◆ Activity: Please reproduce all entries word for word and omit their pictures.
--- START ---
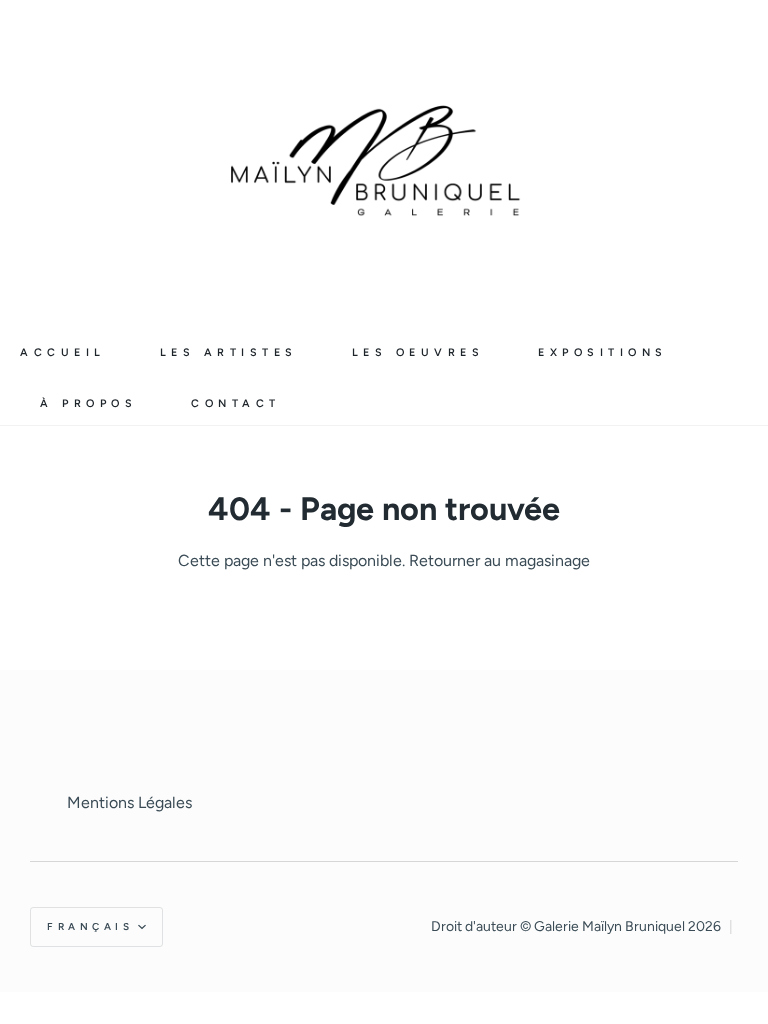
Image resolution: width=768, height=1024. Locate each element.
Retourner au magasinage (499, 560)
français (90, 926)
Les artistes (229, 352)
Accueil (63, 352)
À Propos (88, 403)
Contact (236, 403)
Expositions (603, 352)
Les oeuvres (418, 352)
--- END ---
◆ Reply:
Image resolution: width=768, height=1024. Locate each element.
Retourner au magasinage (499, 560)
français (90, 926)
Les artistes (229, 352)
Accueil (63, 352)
À Propos (88, 403)
Contact (236, 403)
Expositions (603, 352)
Les oeuvres (418, 352)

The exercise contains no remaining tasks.